La Rochelle, who beat Leinster in last season’s Champions Cup final, had done their homework on the South African back row, but there were a few more boxes to tick.
Hatherell can vividly recall the sensation of sitting down at his laptop on a Friday, at midday, and waiting for faces to appear on the other end of a Zoom chat.
“Suddenly,” he says, “up pops Ronan O’Gara and Robert Mohr. They’re staring at me and I almost went into shock, thinking, ‘This is actually real’.
“We chatted about the club, its’ history, how they’d major major strides, about the way I played and how, if I was interested, I could add value to what they do. It was a surreal moment.”
Hatherell has been three weeks at the club, and he made his debut, last weekend, in a surprise home defeat to Pau. He has moved from a hotel to an apartment and notes how the likes of Will Skelton and Dillyn Leyds had reached out to offer their advice and support, to help him get settled in.

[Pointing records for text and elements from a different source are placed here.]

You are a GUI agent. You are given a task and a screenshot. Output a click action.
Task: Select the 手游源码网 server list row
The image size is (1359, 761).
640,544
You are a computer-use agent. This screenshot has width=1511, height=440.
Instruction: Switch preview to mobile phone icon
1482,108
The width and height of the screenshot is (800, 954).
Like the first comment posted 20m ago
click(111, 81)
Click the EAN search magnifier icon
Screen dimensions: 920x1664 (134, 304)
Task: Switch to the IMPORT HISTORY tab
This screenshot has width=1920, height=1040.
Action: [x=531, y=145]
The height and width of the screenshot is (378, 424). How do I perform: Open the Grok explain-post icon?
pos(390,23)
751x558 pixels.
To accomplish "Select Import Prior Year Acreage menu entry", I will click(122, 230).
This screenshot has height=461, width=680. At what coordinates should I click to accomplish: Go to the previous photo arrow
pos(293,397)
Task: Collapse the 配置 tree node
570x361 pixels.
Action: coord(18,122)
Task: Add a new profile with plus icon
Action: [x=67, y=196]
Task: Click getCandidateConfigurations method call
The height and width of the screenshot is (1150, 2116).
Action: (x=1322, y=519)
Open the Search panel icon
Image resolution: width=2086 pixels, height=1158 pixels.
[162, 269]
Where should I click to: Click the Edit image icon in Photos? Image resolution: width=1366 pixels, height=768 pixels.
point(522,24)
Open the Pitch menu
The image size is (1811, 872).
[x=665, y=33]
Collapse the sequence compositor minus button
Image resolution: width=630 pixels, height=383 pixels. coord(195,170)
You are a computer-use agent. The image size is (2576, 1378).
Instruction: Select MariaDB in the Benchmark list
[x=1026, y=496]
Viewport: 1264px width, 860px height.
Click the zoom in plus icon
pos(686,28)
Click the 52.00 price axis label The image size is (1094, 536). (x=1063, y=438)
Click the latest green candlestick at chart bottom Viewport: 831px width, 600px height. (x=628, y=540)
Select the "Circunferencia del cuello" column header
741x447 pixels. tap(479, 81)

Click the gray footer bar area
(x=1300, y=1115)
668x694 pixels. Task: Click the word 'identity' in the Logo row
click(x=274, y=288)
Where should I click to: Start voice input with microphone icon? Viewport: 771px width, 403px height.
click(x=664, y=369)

Up next for Stade Rochelais and their latest recruit is an away date with Brive. O’Gara’s side reached the summit of the Top 14, earlier this season, with a rousing win over Toulon. However, defeats to Toulouse and Pau have seen them slip back to third.
The club has three players in the current French squad, as well as Skelton (Australia), Levani Botia (Fiji) and Ulupano Seuteni (Samoa) with their countries for the Autumn Nations Series.
Hatherell is very much part of Les Maritimes now, and he is determined to prove he can mix it in a squad gunning for two big trophies.
“I’ve got to do my preparation and be ready for that time when, if I do get my chance, I can stake my claim. I want to show my coaches they’ve signed me for a reason, and that I’m capable of starting for this team, and delivering for them.”